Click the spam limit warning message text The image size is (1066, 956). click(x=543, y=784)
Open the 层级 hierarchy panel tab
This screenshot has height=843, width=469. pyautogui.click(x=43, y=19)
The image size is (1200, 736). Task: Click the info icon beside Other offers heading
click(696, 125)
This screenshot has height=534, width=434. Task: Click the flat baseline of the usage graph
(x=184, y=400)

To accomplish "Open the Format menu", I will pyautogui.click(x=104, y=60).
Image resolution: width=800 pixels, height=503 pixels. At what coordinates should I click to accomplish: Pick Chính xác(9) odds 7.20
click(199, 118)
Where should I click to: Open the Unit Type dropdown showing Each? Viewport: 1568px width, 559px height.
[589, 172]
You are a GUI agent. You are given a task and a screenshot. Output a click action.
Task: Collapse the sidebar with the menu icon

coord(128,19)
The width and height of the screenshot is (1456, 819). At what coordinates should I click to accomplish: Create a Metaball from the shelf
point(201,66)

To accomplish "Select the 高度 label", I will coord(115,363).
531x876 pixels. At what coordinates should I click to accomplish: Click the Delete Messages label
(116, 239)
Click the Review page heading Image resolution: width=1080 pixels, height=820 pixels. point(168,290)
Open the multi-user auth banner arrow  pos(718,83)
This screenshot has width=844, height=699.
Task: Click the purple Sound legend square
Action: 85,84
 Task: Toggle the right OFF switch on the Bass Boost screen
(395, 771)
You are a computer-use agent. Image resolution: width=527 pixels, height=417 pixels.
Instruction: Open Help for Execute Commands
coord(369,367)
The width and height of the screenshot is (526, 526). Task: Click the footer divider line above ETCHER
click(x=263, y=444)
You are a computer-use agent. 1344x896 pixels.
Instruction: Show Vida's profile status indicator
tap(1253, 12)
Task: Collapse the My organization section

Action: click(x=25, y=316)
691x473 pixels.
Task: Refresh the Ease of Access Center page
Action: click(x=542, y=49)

──────────────────────────────

TASK DESCRIPTION:
Extract every entry in the listing word for word.

SOLUTION FOR THIS EXERCISE:
Click the spam limit warning message text The image size is (1066, 956). click(x=543, y=784)
Open the 层级 hierarchy panel tab
This screenshot has height=843, width=469. pyautogui.click(x=43, y=19)
The image size is (1200, 736). Task: Click the info icon beside Other offers heading
click(696, 125)
This screenshot has height=534, width=434. Task: Click the flat baseline of the usage graph
(x=184, y=400)

To accomplish "Open the Format menu", I will pyautogui.click(x=104, y=60).
Image resolution: width=800 pixels, height=503 pixels. At what coordinates should I click to accomplish: Pick Chính xác(9) odds 7.20
click(199, 118)
Where should I click to: Open the Unit Type dropdown showing Each? Viewport: 1568px width, 559px height.
[589, 172]
You are a GUI agent. You are given a task and a screenshot. Output a click action.
Task: Collapse the sidebar with the menu icon

coord(128,19)
The width and height of the screenshot is (1456, 819). At what coordinates should I click to accomplish: Create a Metaball from the shelf
point(201,66)

To accomplish "Select the 高度 label", I will coord(115,363).
531x876 pixels. At what coordinates should I click to accomplish: Click the Delete Messages label
(116, 239)
Click the Review page heading Image resolution: width=1080 pixels, height=820 pixels. point(168,290)
Open the multi-user auth banner arrow  pos(718,83)
This screenshot has width=844, height=699.
Task: Click the purple Sound legend square
Action: 85,84
 Task: Toggle the right OFF switch on the Bass Boost screen
(395, 771)
You are a computer-use agent. Image resolution: width=527 pixels, height=417 pixels.
Instruction: Open Help for Execute Commands
coord(369,367)
The width and height of the screenshot is (526, 526). Task: Click the footer divider line above ETCHER
click(x=263, y=444)
You are a computer-use agent. 1344x896 pixels.
Instruction: Show Vida's profile status indicator
tap(1253, 12)
Task: Collapse the My organization section

Action: click(x=25, y=316)
691x473 pixels.
Task: Refresh the Ease of Access Center page
Action: click(x=542, y=49)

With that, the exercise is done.